Now let's look at some examples of bad acts and bad people.  Let's say that Melvin, a 6-foot-5, 325lb man, just jumped Scott, a 5-foot-4 165lb man and pounded the hell out of him.  A bad act?  On the surface, yes.  Hardly a fair fight, with big ol' Melvin pounding on little ol' Scott!  You might judge Melvin to be a bad man.  However, what if Scott was carrying a pair of Uzis and was about to fire into a crowd at a mall?   Melvin is now a hero!  The act is still the same - of Melvin pounding on Scott - but the context changed the whole judgment of his act.  Would it be a big stretch to assume that Melvin is of good character while Scott is not? 

Isn't that very assumption...

...being judgmental? 

Now let's take another example, and one that I think even our liberal looney psycho nutjobs would say is an evil person!  Let's take Chuck, a man who likes to wear golf shoes and go stomping on kittens and puppies with them!  What kind of sick, sadistic monster gets enjoyment out of that?  Well, you would have to pass judgment on Chuck to say that he is evil! 

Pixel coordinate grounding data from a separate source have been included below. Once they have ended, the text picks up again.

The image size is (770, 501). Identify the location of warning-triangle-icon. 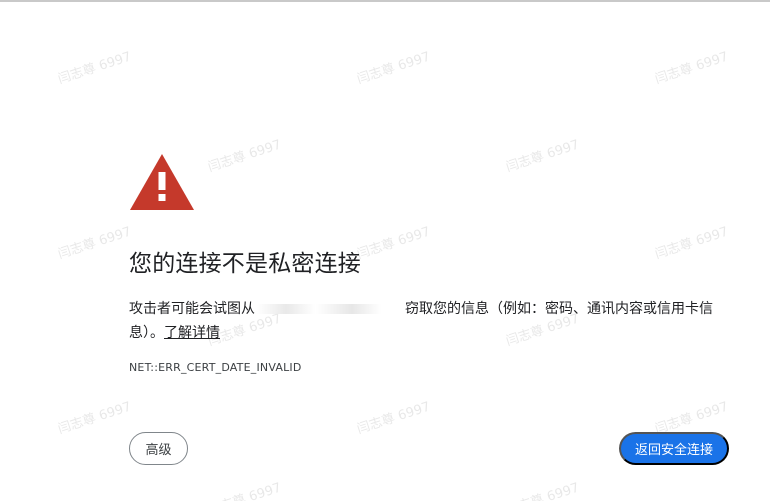
(162, 182).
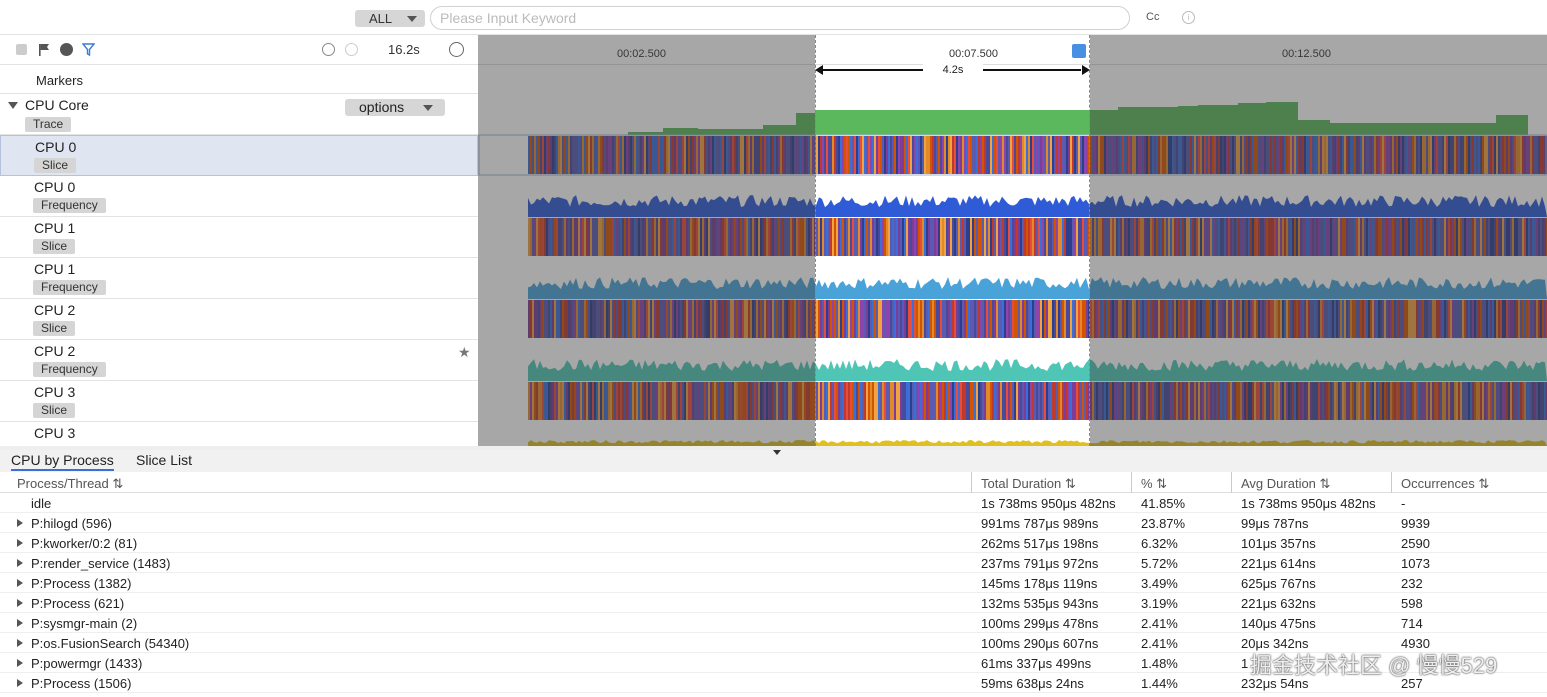  Describe the element at coordinates (1090, 240) in the screenshot. I see `selection-end-handle` at that location.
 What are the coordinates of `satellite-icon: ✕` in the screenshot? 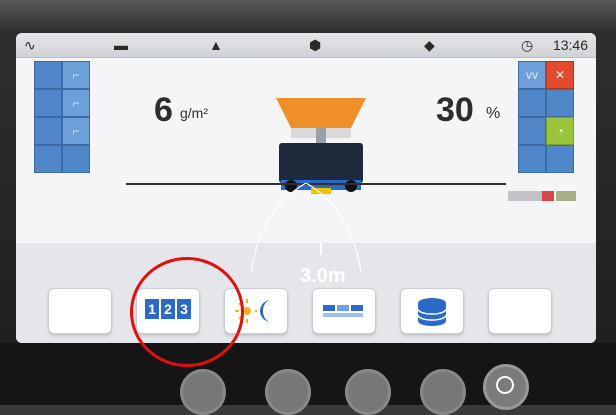 It's located at (560, 75).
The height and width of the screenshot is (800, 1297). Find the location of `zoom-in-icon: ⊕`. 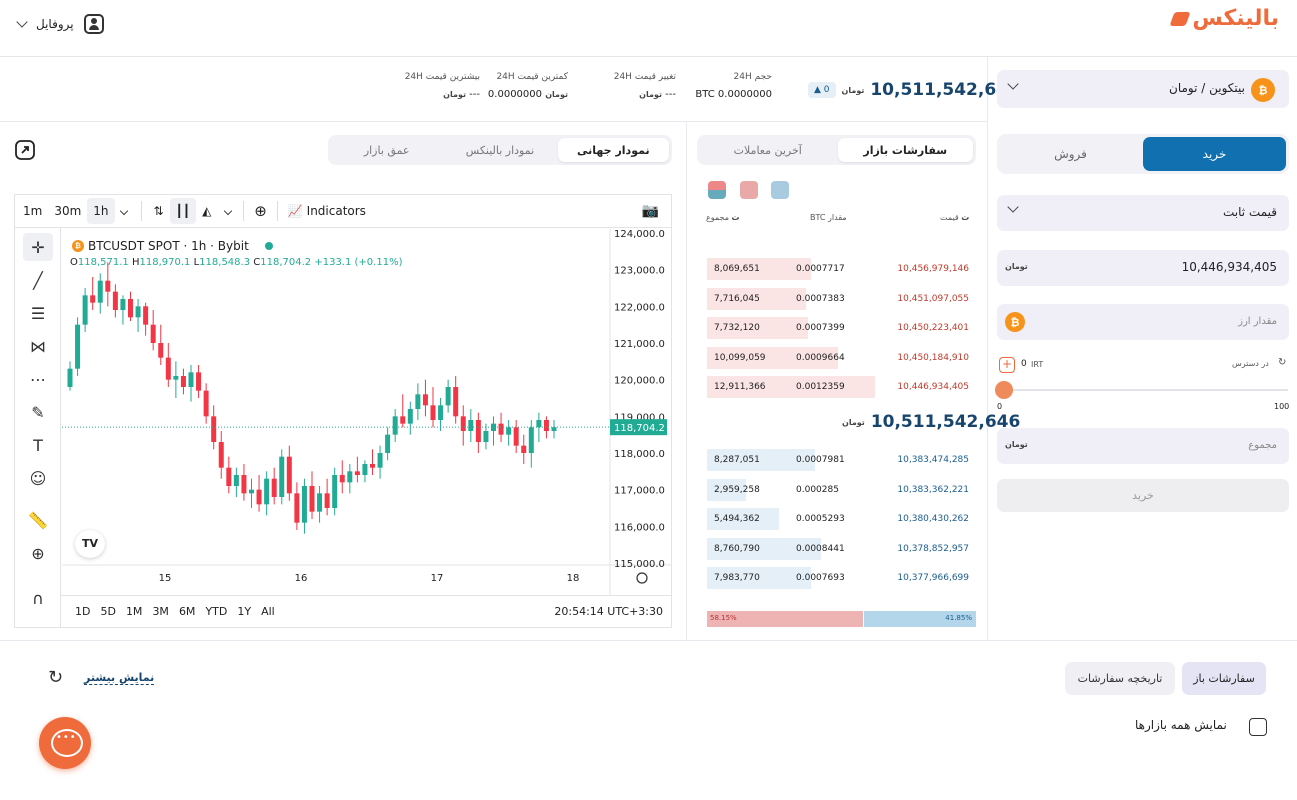

zoom-in-icon: ⊕ is located at coordinates (38, 553).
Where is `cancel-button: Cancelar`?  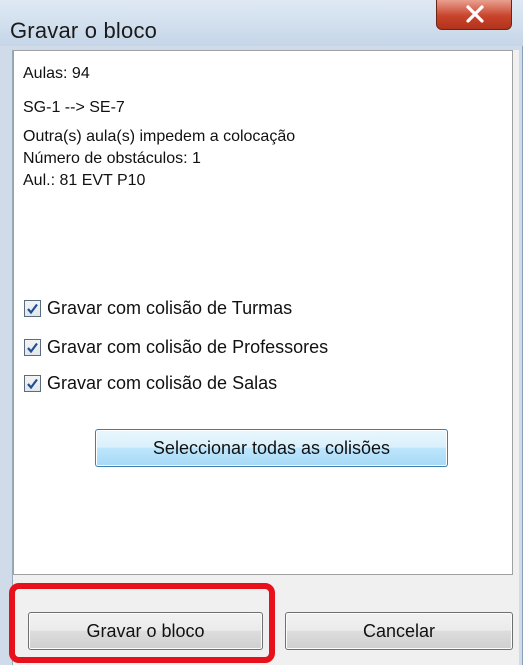 cancel-button: Cancelar is located at coordinates (399, 631).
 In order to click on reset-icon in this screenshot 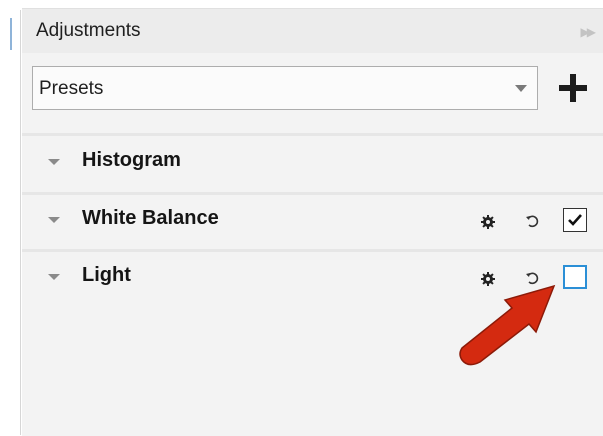, I will do `click(532, 221)`.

Thing is, friends, liberals are just as judgmental as they say Christians are.  The difference is that they are judgmental in ways that they feel totally at ease in passing judgment.  For example, they have no hesitancy whatsoever in calling the likes of Sarah Palin, Michele Bachmann, and other conservative women the worst names imaginable.  They have no shame whatsoever nor do they have any sense of irony in hating them passionately.  So the same group of people that would call themselves open-minded, tolerant, enlightened, and non-judgmental will suddenly go Jekyll-and-Hyde whenever Sarah Palin posts something to her Facebook page and whip themselves up into an orgasmic frenzy over how stupid she is. 

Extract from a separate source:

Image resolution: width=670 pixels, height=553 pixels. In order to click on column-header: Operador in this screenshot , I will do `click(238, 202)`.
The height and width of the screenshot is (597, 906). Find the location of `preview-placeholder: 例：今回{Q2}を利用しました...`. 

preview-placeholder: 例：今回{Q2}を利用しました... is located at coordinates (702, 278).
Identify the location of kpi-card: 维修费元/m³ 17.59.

So now we see that this post directed at judgmental believers of absolute truth actually applies to all of us!  I can guarantee you that this was not the writer's intent, but it is the ultimate result!  It's time now to see what follows and how it applies to this opening statement.  

(reading rest of post)



Our eyes create rainbows, eh? 


The point of the rest of this post seems to emphasize that we are, in essence, less than nothing -

- and yet our eyes can create rainbows. 


I can see how rainbow-creating eyes would be inconsistent with being judgmental and believing in absolute truths. 

This, folks, is what education buys nowadays.  

Sad, ain't it?  :- \

1 comment:

Quartet-man said...

Two online acquaintances (one thought I should avoid politics and another thought people should show respect to Obama no matter which side they were on) both ended up joining "I Hate Sarah Palin" groups. (Not I hate what she stands for, certain traits etc., but hate her). Oh, the irony.